34. Their propagandistic goals and methods. As is well-known, the chief spokesperson for these theories not only propagandizes on behalf of these linguistic theories but is also engaged in a parallel propagandistic pursuit as he does so. More recently, both in the film Manufacturing Consent and elsewhere, he has denied any real connection between his linguistic and political pursuits, but his definitive bibliographer E.F. Konrad Koerner states the following as of 1978:

I recall that he regarded his political writings as an integral part of his scholarly output which should not be divorced from his linguistic work, a position, however, which I did not share and have chosen to ignore.

Koerner, it should perhaps be noted, has occupied a central place among the scholars critical of Chomsky—in this author's view he is par excellence the greatest living linguist, linguistic historian, and linguistic historiographer, as a glance at his amassed publications will readily confirm.

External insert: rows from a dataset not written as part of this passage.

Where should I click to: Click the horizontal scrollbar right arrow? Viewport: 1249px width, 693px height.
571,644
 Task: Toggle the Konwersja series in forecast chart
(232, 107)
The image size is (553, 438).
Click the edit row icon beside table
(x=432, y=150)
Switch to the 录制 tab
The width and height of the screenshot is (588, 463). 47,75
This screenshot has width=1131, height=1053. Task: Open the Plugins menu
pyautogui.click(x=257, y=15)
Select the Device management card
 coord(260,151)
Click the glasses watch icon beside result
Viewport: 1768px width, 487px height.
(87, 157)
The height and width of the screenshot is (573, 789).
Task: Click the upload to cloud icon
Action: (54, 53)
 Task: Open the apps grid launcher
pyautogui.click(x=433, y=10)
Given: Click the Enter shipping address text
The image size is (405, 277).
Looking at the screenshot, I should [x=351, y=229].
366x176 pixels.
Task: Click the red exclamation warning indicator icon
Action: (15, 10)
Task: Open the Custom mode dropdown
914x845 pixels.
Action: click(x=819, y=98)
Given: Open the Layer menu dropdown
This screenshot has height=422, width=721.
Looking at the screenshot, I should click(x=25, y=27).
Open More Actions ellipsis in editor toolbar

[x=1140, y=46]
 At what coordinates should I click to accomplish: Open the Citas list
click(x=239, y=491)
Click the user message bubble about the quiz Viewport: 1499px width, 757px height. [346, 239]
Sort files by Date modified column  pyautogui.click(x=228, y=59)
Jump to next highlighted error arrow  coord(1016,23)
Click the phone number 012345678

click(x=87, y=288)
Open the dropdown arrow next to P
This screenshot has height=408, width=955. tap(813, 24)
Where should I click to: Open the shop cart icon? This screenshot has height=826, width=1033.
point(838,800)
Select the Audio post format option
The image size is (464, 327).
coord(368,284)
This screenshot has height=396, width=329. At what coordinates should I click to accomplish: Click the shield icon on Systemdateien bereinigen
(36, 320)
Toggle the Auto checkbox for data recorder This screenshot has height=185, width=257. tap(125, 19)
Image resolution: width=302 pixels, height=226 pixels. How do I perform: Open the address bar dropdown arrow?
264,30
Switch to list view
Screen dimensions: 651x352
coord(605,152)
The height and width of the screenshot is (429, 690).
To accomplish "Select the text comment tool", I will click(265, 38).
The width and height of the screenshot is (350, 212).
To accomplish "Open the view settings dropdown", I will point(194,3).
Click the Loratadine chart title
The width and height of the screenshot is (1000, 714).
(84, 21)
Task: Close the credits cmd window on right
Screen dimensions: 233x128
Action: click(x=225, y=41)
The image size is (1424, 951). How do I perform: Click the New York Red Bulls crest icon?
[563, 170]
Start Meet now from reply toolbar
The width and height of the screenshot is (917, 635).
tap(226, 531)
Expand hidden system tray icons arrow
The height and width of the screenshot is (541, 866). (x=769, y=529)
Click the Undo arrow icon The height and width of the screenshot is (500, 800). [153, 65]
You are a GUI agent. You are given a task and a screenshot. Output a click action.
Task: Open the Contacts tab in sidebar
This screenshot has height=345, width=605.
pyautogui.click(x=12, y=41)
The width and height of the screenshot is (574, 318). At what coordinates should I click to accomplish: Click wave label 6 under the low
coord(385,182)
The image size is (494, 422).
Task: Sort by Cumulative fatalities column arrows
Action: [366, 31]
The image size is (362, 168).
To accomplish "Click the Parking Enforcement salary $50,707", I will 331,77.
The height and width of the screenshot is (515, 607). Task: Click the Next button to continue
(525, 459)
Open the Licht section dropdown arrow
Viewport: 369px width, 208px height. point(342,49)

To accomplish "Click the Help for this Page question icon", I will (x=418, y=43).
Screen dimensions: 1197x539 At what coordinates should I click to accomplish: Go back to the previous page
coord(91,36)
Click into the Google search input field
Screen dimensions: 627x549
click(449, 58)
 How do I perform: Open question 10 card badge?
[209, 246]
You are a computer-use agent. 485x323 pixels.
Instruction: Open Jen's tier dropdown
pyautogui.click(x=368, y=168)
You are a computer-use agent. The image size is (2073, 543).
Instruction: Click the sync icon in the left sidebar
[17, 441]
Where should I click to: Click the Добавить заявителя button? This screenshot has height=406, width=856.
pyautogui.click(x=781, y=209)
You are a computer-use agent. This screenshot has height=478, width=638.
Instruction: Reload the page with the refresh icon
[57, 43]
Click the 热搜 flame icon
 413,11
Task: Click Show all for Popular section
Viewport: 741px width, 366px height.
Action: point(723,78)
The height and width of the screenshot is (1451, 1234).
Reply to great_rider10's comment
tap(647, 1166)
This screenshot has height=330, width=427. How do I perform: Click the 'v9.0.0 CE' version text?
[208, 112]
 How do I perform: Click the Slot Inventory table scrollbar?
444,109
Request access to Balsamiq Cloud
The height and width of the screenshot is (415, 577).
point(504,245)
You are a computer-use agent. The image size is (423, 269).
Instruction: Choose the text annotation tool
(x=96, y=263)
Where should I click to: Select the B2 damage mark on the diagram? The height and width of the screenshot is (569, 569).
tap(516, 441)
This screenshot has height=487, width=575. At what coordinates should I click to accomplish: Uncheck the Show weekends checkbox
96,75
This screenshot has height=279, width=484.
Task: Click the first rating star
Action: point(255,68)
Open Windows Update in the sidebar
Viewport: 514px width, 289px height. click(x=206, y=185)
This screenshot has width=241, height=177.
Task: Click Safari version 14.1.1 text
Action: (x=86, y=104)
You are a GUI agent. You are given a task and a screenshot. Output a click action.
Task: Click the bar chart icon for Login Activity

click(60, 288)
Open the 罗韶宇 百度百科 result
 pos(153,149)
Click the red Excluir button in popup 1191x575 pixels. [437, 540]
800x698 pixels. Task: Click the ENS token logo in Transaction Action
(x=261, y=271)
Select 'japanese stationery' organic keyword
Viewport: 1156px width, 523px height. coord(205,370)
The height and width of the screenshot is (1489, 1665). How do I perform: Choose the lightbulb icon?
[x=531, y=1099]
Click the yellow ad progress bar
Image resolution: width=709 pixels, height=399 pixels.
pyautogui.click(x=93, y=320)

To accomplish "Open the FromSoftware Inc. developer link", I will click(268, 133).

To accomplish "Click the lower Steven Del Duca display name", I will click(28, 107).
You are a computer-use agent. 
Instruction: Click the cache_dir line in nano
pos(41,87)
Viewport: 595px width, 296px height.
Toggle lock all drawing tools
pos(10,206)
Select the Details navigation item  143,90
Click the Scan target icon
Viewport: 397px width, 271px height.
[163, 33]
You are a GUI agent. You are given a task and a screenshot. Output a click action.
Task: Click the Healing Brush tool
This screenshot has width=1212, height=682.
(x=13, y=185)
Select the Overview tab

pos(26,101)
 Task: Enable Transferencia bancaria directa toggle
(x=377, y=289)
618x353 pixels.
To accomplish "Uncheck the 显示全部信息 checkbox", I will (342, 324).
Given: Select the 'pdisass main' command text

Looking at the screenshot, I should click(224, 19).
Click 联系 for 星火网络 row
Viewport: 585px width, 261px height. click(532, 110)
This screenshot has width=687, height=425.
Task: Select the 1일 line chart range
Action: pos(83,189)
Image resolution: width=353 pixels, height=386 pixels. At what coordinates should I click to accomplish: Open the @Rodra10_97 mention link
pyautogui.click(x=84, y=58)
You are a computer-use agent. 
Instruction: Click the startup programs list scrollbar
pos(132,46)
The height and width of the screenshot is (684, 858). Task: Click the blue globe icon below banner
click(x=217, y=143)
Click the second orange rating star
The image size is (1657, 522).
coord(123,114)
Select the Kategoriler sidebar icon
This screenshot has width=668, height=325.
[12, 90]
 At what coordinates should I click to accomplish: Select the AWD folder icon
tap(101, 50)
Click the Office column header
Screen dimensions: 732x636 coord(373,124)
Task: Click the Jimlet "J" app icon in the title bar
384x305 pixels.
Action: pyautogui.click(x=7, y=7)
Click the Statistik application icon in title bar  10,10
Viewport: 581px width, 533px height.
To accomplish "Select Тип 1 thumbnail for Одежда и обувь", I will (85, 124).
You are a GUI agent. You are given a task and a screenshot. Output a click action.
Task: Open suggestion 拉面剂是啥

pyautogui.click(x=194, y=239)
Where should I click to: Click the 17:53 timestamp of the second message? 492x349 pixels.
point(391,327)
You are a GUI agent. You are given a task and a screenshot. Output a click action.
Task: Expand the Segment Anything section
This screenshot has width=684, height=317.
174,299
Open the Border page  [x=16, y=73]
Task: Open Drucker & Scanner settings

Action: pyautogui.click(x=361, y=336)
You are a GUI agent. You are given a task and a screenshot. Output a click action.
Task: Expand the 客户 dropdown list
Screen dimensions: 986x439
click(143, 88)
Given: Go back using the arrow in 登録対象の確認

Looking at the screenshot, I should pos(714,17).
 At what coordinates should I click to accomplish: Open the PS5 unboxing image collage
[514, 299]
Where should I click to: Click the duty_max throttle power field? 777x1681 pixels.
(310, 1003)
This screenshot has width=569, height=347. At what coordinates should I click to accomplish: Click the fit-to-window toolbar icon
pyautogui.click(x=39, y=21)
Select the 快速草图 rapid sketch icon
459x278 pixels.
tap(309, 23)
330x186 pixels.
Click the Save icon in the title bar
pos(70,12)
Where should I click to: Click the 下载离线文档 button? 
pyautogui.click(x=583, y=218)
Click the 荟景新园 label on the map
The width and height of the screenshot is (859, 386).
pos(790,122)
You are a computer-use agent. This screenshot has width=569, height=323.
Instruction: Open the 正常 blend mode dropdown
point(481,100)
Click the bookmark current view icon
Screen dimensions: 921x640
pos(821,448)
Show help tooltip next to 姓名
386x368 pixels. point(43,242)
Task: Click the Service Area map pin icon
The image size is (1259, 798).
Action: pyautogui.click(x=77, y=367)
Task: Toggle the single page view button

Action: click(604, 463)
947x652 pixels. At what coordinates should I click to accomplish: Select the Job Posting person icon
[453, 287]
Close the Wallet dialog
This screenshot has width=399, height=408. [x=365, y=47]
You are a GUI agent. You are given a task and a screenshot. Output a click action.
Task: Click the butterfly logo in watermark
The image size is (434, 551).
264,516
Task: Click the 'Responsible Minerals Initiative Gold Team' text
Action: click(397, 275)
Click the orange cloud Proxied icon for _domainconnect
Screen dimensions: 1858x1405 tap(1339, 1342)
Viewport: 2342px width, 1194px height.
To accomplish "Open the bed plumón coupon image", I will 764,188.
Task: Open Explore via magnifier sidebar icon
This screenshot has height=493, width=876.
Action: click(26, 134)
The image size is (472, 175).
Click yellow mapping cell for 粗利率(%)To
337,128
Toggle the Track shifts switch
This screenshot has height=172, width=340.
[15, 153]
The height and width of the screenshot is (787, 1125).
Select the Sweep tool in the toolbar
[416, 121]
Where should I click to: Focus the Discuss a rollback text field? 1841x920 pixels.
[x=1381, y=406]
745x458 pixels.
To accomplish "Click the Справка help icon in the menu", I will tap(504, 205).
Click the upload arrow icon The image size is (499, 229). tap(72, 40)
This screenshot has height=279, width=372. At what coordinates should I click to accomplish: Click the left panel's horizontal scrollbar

Chomsky has often been criticized for his political initiatives, which according to some have placed him in the same camp as apologists for Hitler's genocide and even defenders of a more recent genocide in Cambodia. Whether or not these criticisms are true, it is certain that his most recent position on Kosovo has also aligned him with some very strange bedfellows and allies:

Far-right US critics of the "New World Order" and all foreign intervention;

Stalinist hard-liners in Moscow nostalgic for authoritarianism and Pan-Slavism;

reactionary neo-nazi elements in Germany who applaud the overall stance of the Serbian regime;

a gangster-ridden, totalitarian, nationalistic leadership clique in Belgrade; and

(perhaps most innocently) extremist and proselytizing forces within the Greek/Serbian Orthodox church.

With such friends, is any further attack truly necessary? It is difficult to discover any sort of humanistic or liberal rationale for this position, just as it is difficult to see anything truly "radical" in it. The author of this point confesses a certain degree of personal bias in this matter, in that he knows Yugoslavia fairly well both through travel and family ties (his father came from a Hungarian-Jewish enclave near the city called Ujvidek in Hungarian, Novi Sad in Serbian). From the beginning of this crisis he felt that Chomsky's proclamations showed extensive ignorance of the full ethnic complexity of the entire Balkan region (and especially of Yugoslavia) in their attempt—not unlike his linguistic theories—to fit this very real and complex region into an abstract theory of putative relationships, in this case based on predetermined political values.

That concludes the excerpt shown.